(Excerpt)

Inkjet printing opens door to large arrays

With the device structure thus optimized, the team went on to integrate them with a thin-film-transistor (TFT) backplane to create a sensor array. The backplane was patterned using inkjet printing of the etch masks, with the TFTs and an encapsulation layer of oxynitride again made using PECVD. The approach stands in contrast to the laborious and expensive photolithography typical in sensor-array manufacture. The result is a 180 × 180 array, at 75 detectors per inch, and a sensitivity of 1.2 pW/cm2. The prototype device can operate at up to 20 Hz, with 14-bit dynamic range.

The digital-lithography part of the process is probably the most promising aspect of the work. “This type of digital lithography has attracted a lot of attention from academia and industry for reducing manufacturing cost for conventional electronics, displays, and sensor applications,” says Yongtaek Hong of the Advanced Flexible Device and Electronics Laboratory at Seoul National University.

TseNga Ng, the lead author of the studies, agrees. “The development of the a-Si:H sensor materials at low temperature enables fabrication of flexible sensor arrays within the temperature constraints of plastic substrates, minimizes film cracking, and will lead to low-cost roll-to-roll processing of large-area electronics,” says Ng.

Besides making it cheap, the digital-lithography approach makes minute control of the manufacturing possible. “The digital lithographic process also allows easy adjustment to local and global distortions in the flexible substrate during patterning, unlike conventional patterning techniques,” says Ng.

(End Excerpt)
(Provided records)

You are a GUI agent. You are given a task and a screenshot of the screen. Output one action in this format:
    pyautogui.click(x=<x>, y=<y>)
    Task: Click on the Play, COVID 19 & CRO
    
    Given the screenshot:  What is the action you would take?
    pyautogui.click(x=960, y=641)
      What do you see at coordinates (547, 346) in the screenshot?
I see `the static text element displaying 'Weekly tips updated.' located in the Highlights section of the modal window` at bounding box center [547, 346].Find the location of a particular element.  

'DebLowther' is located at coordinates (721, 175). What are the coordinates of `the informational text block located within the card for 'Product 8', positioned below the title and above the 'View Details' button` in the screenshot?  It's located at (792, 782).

(End Provided records)

Work required.
Resume the article on inkjet-printed sensor arrays, picking up right after its final sentence.

Output.
However, device operational stability is key for the low-temperature versions of devices. While the prototype looks like a clear winner for maximum manufacturing flexibility, Hong warns that commercial applications will have to wait until the devices have been put to longer-term tests.

While the research came out of a collaboration with Varian Medical Systems (Palo Alto, CA), the likely first application the team will pursue is border control. “The next step in this research is to develop large-area image sensors for cargo scanning,” Ng says, “with the goal of reducing the cost of large-area scanners that will go into ports of entry in the U.S.”

The group is interested in extending the approach using its expertise with organic semiconductors, to make even more cost cuts in large-area sensor-array applications. The inkjet process can then combine the patterning and deposition of metals, dielectrics, or semiconductors all in one step. While organics are known to result in low device EQE, and to date have low stability, the current optimization work makes for a brighter outlook for the organic semiconductor version. As Hong says, the team continues to be “the leading group in the field.”

D. Jason Palmer


1. TseNga Ng et al., Applied Phys. Lett.91, 063505 (2007).